However, government's efforts to stimulate the economy by increasing spending have failed to noticeably advance growth in deposits or money supply in 2010, the report noted.
Total deposits fell in July and August before rising by 3.2 percent in September. In October, they fell again by 1.1 percent to SR945.2 billion, just 0.5 percent above deposit levels at the end of 2009. The decline in October was due to lower time-and-savings and foreign currency deposits. Demand deposits continued to grow, reaching SR499.53 billion, almost 53 percent of total deposits.
Non-interest-bearing demand deposits have gained favor among corporate and individual clients in the past two years due to their accessibility and the low interest rates paid on interest-bearing deposits. This scenario is likely to remain in place until such a time as SAMA raises its benchmark interest rates, which we expect will not happen before the latter part of next year. The central bank has deliberately kept its benchmark repurchase rate at 2 percent and reverse repurchase rate at 0.25 percent since mid-2009 in an effort to stimulate banks to lend. Since Saudi Arabia pegs its currency to the US dollar, interest rate policy in many ways mirrors official Federal Reserve policy.

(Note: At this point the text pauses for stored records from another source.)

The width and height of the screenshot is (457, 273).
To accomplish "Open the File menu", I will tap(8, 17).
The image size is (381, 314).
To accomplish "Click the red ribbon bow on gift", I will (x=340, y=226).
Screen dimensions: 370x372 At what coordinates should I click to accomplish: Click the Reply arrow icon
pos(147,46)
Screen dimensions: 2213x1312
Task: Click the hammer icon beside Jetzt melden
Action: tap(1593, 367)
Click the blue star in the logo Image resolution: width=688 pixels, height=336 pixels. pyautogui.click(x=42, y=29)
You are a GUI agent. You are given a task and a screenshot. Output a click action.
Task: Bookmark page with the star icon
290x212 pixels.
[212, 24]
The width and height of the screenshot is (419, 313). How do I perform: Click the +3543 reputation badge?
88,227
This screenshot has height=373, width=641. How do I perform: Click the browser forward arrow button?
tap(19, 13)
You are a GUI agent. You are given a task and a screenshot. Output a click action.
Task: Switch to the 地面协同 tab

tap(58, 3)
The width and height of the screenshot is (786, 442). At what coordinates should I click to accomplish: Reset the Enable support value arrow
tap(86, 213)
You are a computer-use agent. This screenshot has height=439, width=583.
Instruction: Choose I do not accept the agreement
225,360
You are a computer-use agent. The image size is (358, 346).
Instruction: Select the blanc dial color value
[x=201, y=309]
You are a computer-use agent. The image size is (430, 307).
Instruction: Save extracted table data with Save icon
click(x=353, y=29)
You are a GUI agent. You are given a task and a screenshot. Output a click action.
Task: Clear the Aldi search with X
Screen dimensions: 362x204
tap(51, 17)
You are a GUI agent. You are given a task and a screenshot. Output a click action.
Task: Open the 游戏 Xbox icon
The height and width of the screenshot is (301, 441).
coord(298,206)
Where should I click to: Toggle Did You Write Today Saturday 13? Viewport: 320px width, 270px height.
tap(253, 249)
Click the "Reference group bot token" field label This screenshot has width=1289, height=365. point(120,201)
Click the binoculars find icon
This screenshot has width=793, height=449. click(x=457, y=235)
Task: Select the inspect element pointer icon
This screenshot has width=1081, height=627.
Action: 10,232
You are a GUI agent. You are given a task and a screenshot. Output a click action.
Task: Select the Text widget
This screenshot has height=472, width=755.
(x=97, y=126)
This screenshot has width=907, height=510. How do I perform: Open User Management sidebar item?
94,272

Banks, though, have continued to shelter their liquidity. Commercial bank foreign assets have more than doubled since the beginning of 2009 in conjunction with bank vigilance. While their foreign asset holdings declined 6.6 percent in October from the month earlier, banks stashed more with the central bank - including in statutory deposits and in the reverse repurchase window.
Expansion in broad money supply (M3), fell to just 3.7 percent in October, down almost 1 percent from September levels. Full-year money supply growth looks poised not to exceed 4 percent in 2010, slower than any year since 1998. The money multiplier has, nonetheless, improved through the course of the year. In October it was 4.52 which, while lower than almost 4.8 in August, has risen from just 4 at the start of the year. Acceleration in economic activity has been taking place on the ground. We expect private sector GDP will have grown 4 percent in 2010 while government sector GDP will have expanded 4.6 percent by the end of the year. The country is also likely to post twin fiscal and current account surpluses.
Nonetheless, Saudi Arabia's private sector credit growth once again inched higher in October, although declines in deposits and money supply growth lent little impetus to optimism for a decent fourth-quarter turnaround in monetary conditions. Trade and consumer activity, however, appeared to pick up following a weak showing in September, according to the latest data of SAMA.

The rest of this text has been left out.